(Exercise data begins)
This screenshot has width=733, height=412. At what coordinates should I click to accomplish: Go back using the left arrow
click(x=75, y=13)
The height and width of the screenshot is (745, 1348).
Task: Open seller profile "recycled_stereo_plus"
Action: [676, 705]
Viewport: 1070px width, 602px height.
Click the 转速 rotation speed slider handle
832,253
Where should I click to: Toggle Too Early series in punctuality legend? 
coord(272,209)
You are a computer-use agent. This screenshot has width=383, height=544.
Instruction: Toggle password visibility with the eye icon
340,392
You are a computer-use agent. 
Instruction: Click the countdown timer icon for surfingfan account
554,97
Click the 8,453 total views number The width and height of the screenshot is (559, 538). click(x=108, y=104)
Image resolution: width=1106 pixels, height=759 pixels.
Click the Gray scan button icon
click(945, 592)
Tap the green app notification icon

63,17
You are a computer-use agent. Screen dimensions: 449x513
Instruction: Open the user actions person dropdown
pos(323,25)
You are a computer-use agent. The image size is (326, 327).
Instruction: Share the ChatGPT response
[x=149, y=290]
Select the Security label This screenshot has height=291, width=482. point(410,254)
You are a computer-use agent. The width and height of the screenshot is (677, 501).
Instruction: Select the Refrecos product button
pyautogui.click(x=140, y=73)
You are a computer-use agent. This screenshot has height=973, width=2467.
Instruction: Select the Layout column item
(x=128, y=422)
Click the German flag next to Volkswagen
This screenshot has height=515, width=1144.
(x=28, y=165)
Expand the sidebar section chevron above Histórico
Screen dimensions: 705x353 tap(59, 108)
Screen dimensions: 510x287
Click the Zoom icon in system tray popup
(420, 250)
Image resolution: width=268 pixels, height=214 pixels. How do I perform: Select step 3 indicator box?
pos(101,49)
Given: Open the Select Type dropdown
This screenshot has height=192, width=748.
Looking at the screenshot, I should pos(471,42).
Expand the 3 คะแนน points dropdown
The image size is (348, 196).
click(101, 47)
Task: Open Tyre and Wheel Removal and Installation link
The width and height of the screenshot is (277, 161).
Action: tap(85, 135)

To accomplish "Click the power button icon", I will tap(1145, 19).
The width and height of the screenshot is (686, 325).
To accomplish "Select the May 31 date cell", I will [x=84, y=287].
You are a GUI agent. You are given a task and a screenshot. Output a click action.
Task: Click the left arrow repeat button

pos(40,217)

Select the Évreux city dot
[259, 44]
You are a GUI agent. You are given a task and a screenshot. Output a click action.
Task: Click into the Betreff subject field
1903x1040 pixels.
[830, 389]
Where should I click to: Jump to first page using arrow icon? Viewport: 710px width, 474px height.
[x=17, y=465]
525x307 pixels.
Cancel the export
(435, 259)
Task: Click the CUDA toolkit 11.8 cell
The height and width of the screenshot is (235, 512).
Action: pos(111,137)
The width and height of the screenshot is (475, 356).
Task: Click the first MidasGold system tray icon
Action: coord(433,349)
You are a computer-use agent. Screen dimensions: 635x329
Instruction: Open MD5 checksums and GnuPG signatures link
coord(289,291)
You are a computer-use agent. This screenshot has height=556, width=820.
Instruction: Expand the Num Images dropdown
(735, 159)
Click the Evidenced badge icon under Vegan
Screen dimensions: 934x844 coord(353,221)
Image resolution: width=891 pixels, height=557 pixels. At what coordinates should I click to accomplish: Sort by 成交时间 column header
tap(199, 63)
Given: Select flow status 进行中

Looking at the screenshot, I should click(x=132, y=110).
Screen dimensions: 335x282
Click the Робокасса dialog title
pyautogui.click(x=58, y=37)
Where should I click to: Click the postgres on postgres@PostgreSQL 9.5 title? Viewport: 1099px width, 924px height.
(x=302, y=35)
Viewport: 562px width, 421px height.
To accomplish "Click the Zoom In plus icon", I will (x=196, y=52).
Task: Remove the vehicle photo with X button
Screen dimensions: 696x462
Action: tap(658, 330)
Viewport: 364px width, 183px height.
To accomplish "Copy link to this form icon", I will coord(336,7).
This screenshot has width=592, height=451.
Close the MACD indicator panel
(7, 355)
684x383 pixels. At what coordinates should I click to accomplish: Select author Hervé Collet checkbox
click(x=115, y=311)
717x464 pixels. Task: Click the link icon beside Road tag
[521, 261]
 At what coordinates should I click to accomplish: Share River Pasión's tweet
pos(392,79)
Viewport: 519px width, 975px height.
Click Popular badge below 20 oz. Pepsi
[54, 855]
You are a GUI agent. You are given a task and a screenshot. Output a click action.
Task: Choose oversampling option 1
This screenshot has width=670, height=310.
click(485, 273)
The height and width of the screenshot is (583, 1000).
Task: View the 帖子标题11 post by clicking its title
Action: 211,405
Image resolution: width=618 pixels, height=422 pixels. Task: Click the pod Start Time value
(Exercise data ends)
◆ **Work task**
Could you print every record above exactly as it appears?

◆ **Exercise answer**
This screenshot has width=733, height=412. At what coordinates should I click to accomplish: Go back using the left arrow
click(x=75, y=13)
The height and width of the screenshot is (745, 1348).
Task: Open seller profile "recycled_stereo_plus"
Action: [676, 705]
Viewport: 1070px width, 602px height.
Click the 转速 rotation speed slider handle
832,253
Where should I click to: Toggle Too Early series in punctuality legend? 
coord(272,209)
You are a computer-use agent. This screenshot has width=383, height=544.
Instruction: Toggle password visibility with the eye icon
340,392
You are a computer-use agent. 
Instruction: Click the countdown timer icon for surfingfan account
554,97
Click the 8,453 total views number The width and height of the screenshot is (559, 538). click(x=108, y=104)
Image resolution: width=1106 pixels, height=759 pixels.
Click the Gray scan button icon
click(945, 592)
Tap the green app notification icon

63,17
You are a computer-use agent. Screen dimensions: 449x513
Instruction: Open the user actions person dropdown
pos(323,25)
You are a computer-use agent. The image size is (326, 327).
Instruction: Share the ChatGPT response
[x=149, y=290]
Select the Security label This screenshot has height=291, width=482. point(410,254)
You are a computer-use agent. The width and height of the screenshot is (677, 501).
Instruction: Select the Refrecos product button
pyautogui.click(x=140, y=73)
You are a computer-use agent. This screenshot has height=973, width=2467.
Instruction: Select the Layout column item
(x=128, y=422)
Click the German flag next to Volkswagen
This screenshot has height=515, width=1144.
(x=28, y=165)
Expand the sidebar section chevron above Histórico
Screen dimensions: 705x353 tap(59, 108)
Screen dimensions: 510x287
Click the Zoom icon in system tray popup
(420, 250)
Image resolution: width=268 pixels, height=214 pixels. How do I perform: Select step 3 indicator box?
pos(101,49)
Given: Open the Select Type dropdown
This screenshot has height=192, width=748.
Looking at the screenshot, I should pos(471,42).
Expand the 3 คะแนน points dropdown
The image size is (348, 196).
click(101, 47)
Task: Open Tyre and Wheel Removal and Installation link
The width and height of the screenshot is (277, 161).
Action: tap(85, 135)

To accomplish "Click the power button icon", I will tap(1145, 19).
The width and height of the screenshot is (686, 325).
To accomplish "Select the May 31 date cell", I will [x=84, y=287].
You are a GUI agent. You are given a task and a screenshot. Output a click action.
Task: Click the left arrow repeat button

pos(40,217)

Select the Évreux city dot
[259, 44]
You are a GUI agent. You are given a task and a screenshot. Output a click action.
Task: Click into the Betreff subject field
1903x1040 pixels.
[830, 389]
Where should I click to: Jump to first page using arrow icon? Viewport: 710px width, 474px height.
[x=17, y=465]
525x307 pixels.
Cancel the export
(435, 259)
Task: Click the CUDA toolkit 11.8 cell
The height and width of the screenshot is (235, 512).
Action: pos(111,137)
The width and height of the screenshot is (475, 356).
Task: Click the first MidasGold system tray icon
Action: coord(433,349)
You are a computer-use agent. Screen dimensions: 635x329
Instruction: Open MD5 checksums and GnuPG signatures link
coord(289,291)
You are a computer-use agent. This screenshot has height=556, width=820.
Instruction: Expand the Num Images dropdown
(735, 159)
Click the Evidenced badge icon under Vegan
Screen dimensions: 934x844 coord(353,221)
Image resolution: width=891 pixels, height=557 pixels. At what coordinates should I click to accomplish: Sort by 成交时间 column header
tap(199, 63)
Given: Select flow status 进行中

Looking at the screenshot, I should click(x=132, y=110).
Screen dimensions: 335x282
Click the Робокасса dialog title
pyautogui.click(x=58, y=37)
Where should I click to: Click the postgres on postgres@PostgreSQL 9.5 title? Viewport: 1099px width, 924px height.
(x=302, y=35)
Viewport: 562px width, 421px height.
To accomplish "Click the Zoom In plus icon", I will (x=196, y=52).
Task: Remove the vehicle photo with X button
Screen dimensions: 696x462
Action: tap(658, 330)
Viewport: 364px width, 183px height.
To accomplish "Copy link to this form icon", I will coord(336,7).
This screenshot has width=592, height=451.
Close the MACD indicator panel
(7, 355)
684x383 pixels. At what coordinates should I click to accomplish: Select author Hervé Collet checkbox
click(x=115, y=311)
717x464 pixels. Task: Click the link icon beside Road tag
[521, 261]
 At what coordinates should I click to accomplish: Share River Pasión's tweet
pos(392,79)
Viewport: 519px width, 975px height.
Click Popular badge below 20 oz. Pepsi
[54, 855]
You are a GUI agent. You are given a task and a screenshot. Output a click action.
Task: Choose oversampling option 1
This screenshot has width=670, height=310.
click(485, 273)
The height and width of the screenshot is (583, 1000).
Task: View the 帖子标题11 post by clicking its title
Action: 211,405
Image resolution: width=618 pixels, height=422 pixels. Task: Click the pod Start Time value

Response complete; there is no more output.